I couldn’t help but smile as I stacked the dirty dishes and carried them to the stink. In that moment I said a silent prayer of gratitude. Yes, I was grateful for those dirty dishes.
You see, my little girl independently set the table for her dollies. Each doll friend sat in a chair. Gia went to the refrigerator and pulled out the mustard and (with help) squirted some onto each of their plates. Then she decided they needed some chocolate sauce to top off their cuisine (always a solid choice, in my opinion).
If you’re yawning at this moment, buckle up because I’m here to tell you that there were so many wins in this play scheme for my butterfly. Not only was this play functional, communicative, and imaginative but it also involved food. And for a divergent thinker that lives her life with strong food aversions, I doubt very much that even if you accomplished everything on your to-do list today, it was as BIG a success as this natural moment.
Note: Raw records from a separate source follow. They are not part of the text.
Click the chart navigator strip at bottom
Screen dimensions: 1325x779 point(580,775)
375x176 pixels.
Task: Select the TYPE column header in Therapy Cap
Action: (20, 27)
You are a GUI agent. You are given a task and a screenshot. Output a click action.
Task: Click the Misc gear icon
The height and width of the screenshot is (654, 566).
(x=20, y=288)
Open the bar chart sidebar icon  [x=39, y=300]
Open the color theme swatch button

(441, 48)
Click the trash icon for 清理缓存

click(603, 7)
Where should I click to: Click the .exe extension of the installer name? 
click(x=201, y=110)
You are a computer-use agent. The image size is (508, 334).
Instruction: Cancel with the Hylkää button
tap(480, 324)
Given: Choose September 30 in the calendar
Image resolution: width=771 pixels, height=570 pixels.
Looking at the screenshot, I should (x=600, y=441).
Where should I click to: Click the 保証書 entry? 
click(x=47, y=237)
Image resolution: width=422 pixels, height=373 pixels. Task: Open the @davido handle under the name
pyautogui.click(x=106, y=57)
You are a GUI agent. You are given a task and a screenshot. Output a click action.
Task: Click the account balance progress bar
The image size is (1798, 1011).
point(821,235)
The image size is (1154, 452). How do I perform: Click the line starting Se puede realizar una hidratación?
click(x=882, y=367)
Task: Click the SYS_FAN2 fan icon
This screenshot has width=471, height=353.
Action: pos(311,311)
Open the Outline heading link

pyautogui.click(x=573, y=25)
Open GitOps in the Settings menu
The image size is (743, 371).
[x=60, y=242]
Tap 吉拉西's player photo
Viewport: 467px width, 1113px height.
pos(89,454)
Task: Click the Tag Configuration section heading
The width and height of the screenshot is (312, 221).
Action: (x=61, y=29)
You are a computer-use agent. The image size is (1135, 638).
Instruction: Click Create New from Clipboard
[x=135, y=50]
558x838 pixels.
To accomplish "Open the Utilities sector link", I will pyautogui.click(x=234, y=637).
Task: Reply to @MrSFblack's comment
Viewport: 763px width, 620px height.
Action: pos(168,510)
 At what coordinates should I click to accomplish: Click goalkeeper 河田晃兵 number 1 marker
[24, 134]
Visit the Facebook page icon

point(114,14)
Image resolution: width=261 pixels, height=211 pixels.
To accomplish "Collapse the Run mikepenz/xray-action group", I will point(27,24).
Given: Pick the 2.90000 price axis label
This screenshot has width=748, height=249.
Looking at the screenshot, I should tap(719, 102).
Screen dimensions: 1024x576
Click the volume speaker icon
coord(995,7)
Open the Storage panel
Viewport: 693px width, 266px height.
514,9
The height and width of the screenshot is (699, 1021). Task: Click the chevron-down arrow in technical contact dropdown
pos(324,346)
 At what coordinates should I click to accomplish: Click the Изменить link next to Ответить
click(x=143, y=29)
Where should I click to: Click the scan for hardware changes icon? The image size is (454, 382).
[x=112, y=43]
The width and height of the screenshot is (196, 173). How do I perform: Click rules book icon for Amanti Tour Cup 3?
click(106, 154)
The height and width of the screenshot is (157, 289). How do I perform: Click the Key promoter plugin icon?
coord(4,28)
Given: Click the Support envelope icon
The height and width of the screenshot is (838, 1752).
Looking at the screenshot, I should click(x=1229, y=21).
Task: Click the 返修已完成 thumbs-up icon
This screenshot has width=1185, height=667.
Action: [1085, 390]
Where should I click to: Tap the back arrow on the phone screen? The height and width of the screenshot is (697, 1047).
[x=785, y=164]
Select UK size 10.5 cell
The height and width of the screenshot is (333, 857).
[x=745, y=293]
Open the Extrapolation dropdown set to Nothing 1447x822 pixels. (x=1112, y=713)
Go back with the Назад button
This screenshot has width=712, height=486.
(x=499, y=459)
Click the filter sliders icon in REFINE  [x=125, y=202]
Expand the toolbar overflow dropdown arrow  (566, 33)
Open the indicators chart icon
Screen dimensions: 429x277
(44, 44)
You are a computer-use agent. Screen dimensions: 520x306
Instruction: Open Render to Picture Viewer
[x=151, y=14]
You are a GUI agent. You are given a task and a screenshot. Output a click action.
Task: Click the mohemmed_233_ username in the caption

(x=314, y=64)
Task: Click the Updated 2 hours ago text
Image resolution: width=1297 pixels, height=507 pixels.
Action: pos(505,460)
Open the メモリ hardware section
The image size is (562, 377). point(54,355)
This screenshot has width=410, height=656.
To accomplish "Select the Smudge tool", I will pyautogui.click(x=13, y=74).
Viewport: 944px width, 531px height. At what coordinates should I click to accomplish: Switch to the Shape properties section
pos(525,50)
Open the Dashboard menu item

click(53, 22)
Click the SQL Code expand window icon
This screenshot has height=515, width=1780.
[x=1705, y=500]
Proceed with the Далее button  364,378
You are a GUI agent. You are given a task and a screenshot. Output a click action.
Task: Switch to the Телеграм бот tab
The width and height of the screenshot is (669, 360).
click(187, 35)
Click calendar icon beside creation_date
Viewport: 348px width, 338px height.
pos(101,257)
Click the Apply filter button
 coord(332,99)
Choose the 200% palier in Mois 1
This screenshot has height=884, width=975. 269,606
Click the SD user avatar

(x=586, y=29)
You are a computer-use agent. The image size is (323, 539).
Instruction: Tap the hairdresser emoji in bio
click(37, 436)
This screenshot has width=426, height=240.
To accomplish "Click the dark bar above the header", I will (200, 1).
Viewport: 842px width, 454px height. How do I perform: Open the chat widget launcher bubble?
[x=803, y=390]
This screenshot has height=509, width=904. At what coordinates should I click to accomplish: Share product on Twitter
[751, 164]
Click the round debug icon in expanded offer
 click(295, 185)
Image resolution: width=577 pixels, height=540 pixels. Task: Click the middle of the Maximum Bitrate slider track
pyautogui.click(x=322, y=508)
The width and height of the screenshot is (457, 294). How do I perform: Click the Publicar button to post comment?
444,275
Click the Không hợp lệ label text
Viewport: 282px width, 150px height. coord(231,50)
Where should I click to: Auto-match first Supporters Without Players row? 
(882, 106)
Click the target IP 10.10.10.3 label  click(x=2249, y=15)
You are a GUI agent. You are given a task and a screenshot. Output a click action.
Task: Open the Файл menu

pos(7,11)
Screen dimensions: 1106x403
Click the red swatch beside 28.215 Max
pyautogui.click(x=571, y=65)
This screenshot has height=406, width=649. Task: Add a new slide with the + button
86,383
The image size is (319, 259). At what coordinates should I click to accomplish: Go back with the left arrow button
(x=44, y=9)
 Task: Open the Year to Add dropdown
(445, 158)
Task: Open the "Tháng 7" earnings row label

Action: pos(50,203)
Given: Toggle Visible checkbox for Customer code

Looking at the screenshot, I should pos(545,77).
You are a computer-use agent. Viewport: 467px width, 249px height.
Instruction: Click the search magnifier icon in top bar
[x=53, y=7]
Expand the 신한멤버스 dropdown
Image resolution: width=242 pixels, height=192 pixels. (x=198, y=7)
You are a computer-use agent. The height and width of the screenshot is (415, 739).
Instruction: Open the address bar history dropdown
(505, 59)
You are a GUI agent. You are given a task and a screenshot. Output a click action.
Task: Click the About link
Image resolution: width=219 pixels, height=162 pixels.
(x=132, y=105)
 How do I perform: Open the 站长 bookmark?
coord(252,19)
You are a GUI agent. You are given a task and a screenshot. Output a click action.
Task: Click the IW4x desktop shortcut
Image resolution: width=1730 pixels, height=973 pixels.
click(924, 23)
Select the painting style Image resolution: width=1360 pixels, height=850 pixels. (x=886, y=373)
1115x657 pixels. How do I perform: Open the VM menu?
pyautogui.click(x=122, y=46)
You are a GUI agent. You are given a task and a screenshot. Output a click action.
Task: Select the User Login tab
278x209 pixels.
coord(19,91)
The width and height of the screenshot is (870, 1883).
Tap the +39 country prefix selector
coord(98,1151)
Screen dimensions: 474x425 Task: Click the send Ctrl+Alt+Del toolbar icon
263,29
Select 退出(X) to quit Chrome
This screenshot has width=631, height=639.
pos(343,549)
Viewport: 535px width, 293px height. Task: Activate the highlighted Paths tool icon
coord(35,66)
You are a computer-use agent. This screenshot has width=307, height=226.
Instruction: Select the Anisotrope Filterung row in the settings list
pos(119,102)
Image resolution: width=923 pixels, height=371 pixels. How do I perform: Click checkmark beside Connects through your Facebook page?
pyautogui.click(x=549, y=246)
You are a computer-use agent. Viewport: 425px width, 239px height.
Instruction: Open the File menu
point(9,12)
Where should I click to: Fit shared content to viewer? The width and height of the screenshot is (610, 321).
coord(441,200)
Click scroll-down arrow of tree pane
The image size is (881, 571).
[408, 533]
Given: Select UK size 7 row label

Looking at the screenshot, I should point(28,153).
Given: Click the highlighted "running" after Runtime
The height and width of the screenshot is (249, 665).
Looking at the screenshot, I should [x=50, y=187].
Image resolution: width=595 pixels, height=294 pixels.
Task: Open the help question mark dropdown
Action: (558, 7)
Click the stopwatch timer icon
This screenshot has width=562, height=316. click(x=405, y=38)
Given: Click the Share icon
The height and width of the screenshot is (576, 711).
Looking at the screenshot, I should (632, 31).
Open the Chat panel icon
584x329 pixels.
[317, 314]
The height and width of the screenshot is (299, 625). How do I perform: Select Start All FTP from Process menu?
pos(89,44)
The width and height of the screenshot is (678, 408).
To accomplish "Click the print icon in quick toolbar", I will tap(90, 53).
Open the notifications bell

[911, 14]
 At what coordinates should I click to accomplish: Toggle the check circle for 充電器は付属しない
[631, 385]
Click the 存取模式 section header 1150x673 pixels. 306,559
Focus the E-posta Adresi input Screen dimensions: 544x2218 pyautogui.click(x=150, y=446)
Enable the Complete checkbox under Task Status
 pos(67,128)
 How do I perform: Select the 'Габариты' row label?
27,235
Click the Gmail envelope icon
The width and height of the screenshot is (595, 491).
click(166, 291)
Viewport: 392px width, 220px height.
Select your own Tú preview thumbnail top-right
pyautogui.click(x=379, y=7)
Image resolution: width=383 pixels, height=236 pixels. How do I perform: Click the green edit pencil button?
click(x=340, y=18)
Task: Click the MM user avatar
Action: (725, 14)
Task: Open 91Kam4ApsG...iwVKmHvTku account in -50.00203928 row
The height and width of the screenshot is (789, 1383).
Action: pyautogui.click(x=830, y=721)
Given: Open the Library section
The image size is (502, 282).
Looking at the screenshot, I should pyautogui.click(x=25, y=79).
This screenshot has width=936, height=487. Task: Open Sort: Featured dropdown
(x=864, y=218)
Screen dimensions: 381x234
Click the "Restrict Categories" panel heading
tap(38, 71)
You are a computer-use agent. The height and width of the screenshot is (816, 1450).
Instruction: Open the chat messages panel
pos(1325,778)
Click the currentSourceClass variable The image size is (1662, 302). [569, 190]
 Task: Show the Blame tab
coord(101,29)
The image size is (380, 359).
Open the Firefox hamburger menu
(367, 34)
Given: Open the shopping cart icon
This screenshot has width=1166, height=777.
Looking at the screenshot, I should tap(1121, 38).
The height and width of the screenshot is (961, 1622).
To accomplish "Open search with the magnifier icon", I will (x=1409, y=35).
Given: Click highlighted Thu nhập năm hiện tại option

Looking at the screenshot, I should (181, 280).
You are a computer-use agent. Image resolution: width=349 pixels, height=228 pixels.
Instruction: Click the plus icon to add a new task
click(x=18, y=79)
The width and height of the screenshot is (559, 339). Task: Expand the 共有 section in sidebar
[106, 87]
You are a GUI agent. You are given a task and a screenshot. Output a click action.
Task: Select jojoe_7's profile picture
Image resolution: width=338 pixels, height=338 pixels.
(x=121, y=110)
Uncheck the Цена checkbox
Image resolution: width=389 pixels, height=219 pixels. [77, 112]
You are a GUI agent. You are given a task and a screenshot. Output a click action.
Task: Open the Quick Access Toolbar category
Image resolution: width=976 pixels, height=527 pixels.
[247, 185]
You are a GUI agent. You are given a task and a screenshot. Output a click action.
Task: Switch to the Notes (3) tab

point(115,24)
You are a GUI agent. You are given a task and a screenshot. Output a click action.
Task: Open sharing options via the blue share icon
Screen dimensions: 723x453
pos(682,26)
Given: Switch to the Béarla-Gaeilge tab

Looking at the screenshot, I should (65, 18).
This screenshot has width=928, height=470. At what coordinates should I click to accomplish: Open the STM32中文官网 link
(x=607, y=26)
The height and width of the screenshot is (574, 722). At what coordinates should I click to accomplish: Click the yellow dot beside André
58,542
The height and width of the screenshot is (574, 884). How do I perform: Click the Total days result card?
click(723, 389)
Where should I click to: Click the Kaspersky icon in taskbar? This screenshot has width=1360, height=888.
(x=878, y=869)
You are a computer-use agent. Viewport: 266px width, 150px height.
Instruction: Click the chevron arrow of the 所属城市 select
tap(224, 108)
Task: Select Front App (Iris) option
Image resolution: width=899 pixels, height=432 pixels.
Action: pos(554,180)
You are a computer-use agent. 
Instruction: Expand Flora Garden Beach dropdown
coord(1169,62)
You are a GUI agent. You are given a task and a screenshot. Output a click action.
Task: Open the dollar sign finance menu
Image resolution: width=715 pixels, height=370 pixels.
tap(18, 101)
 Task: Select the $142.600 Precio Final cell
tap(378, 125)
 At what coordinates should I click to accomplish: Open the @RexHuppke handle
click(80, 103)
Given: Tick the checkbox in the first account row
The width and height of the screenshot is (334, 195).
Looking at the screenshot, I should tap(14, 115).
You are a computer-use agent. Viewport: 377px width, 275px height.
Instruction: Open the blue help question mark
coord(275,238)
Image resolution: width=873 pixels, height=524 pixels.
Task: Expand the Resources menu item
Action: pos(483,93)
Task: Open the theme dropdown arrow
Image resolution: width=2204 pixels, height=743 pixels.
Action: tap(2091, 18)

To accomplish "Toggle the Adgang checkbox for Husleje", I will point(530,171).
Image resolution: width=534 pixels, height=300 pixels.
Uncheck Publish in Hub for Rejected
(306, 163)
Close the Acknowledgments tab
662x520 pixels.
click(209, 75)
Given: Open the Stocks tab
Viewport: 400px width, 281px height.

You see, play doesn’t come natural for Gia. Now what I’m about to say can be difficult to comprehend for families that have typical kiddos, but there was a time when my daughter did not play. As in, at all. She spent her days from one visual stim to the next. And I spent my days trying to reach her.
So, with each dirty plate came thanksgiving, as I counted four plates as four blessings. And, I don’t know about you, but I would dine at her table any day, where authenticity and inclusion are served with each meal.